Thornton’s passion serving area elderly
Published 10:39 am Friday, October 9, 2015
By John Surratt
The Vicksburg Post
For Allene Thornton, helping the elderly of the community is more than a matter of keeping busy.
“The elderly are my passion and I’m one of them,” the president and chief executive officer of the Community Council of Warren County said. And that passion goes back to the lessons instilled in her and her siblings since childhood that led her not only to work with the elderly, but to tell her story of surviving breast cancer.
“In my family, the Gore family, we were taught from birth that service to others was the rent we pay on this earth, and that was homed into us all the time,” she said, “Added to that, my grandmother, who died at 104, kept telling me this was a youth-oriented society, and it was nothing out there for the elderly. She was my inspiration.
“I prayed about that, and it kept bugging me, ‘This is what I’m supposed to do.’”
To make sure she had the proper background, she said, she went to Duke University in Durham, North Carolina, and Charleston Community College in Charleston, South Carolina, for certification in gerontology, a study of the aging process and things that affect the aging.
“Nobody offered a degree at the time,” she said, “Now every college in America offers a degree in gerontology.”
The Community Council is a private, non-profit organization that receives federal, state, city and county funds and is an agency with United Way of West Central Mississippi.
“I’m proud to say we have won 43 nation and state and county awards for outstating service for senior citizens,” she said.
“Our mission is to keep the elderly in their own homes with all the dignity they deserve and keep them out of long-term care facilities as long as possible.”
It was during her work as a director for the Retired Senior Volunteer program, a federal program that used senior citizen volunteers to help the community, that Thornton became interested in working closer with the elderly.
“In working with the program, I kept thinking, ‘We’ve got volunteers in the mainstream of society, and they’re doing all this volunteer work that money could not buy, but everyday.’ But when I would go pickup my volunteers, I would notice that the basic human needs were not being met in Vicksburg and Warren County — food, clothing, shelter, transportation to the doctor and social service needs.”
In 1976 she established transportation services for the elderly and home-delivered meals to the elderly.
“At one time, I had five congregate feeding sites where we picked them up in vans and brought them to eat a hot meal every day,” she said adding the program when the federal government decided to reduce costs and go to prepackaged frozen meals.
That change led to meals on wheels, where 22 churches and civic organizations in the community prepare and deliver hot meals to seniors.
“These (volunteers) are all senior citizens who are retired,” Thornton said. “The average age is 85 to 87 and they purchase, cook and deliver the meals. I find it amazing we have people who are 85 and still serving their community.”

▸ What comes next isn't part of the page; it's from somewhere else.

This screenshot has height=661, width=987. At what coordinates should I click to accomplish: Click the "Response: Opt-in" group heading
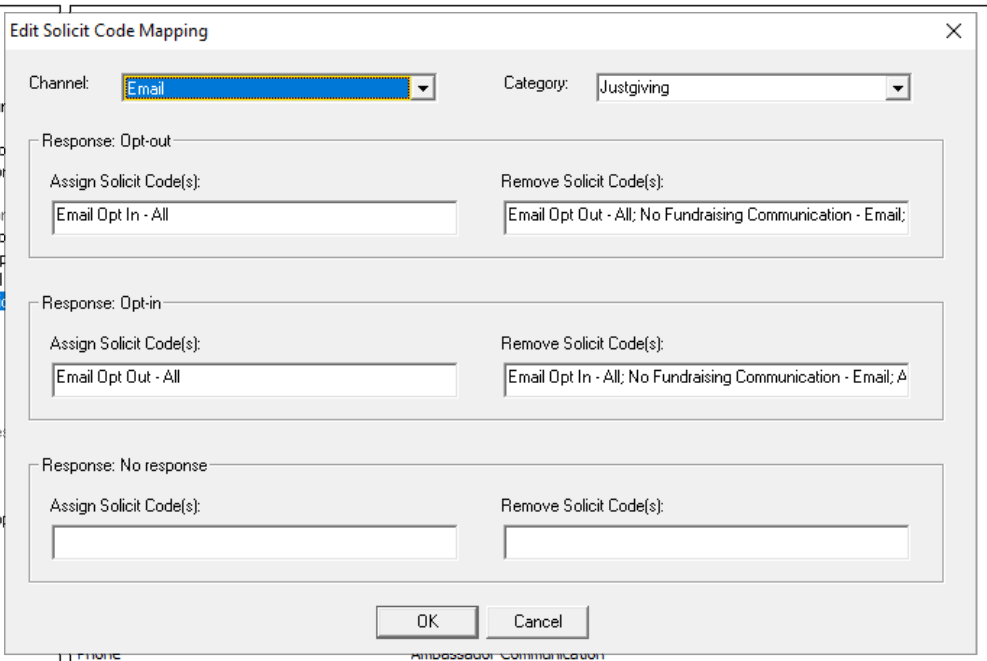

Other programs include a homemaker service that goes into homes and keeps them and hazard free. “When you get old, your vision is deceptive and you think something’s three feet in front of you when it’s right in front of you, so we make sure everything is picked up and safe in the home,” Thornton said.
The Community Council also offers fixed income consumer counseling and an ombudsman program for the county and advocate for the elderly. The ombudsman goes to every nursing home in town at least once a month, and and talks to every patient in every bed.
“We go settle any complaints,” she said. “If we find severe cases of abuse, we have to report it to the attorney general’s office within 24 hours, and he has 48 hours to assign an attorney to investigate it.
“Right now, we do not have any cases before the court, but last year we had five that was severe abuse.
“Without the local funding, we could not purchase federal (food) products,” she said. “The food goes to packaging in Jackson. The meals brought back and prepared here and delivered.”
It was during her time with RSVP in 1975 that Thornton was first diagnosed with cancer.
“I went in the hospital to have a simple lump to be removed and go home, and when I woke up, I had a radical mastectomy, which they don’t do much any more,” she said. “Dr. Briggs Hopson Jr. came into the room and said, ‘you had a fast growing cancer, and that was such a shock.’
“Five years later to the day, I had another mastectomy that was done at Ochsner’s (in New Orleans),” she said.
Between her surgeries, Thornton began working with the American Cancer Society’s Reach to Recovery volunteer program to help women cope with their breast cancer experience.
“I traveled with RSVP and met many wonderful people who helped me launch my platform for Reach to Recovery,” she said. “I would go in any state and talk one-on-one with any person who had breast cancer and tell them it was not a stigma like may people thought it was, and there was life after a mastectomy, you did not become less of a person and to look for the positive not the negative.”
She also used her position as chairman for the Mississippi Conference for Women under Governors Kirk Fordice, Ronnie Musgrove and Haley Barbour to discuss prevention and early detection for breast cancer.
“My mother always told me, ‘We’re here to serve, not be served.’ I’ve always believed that,” she said.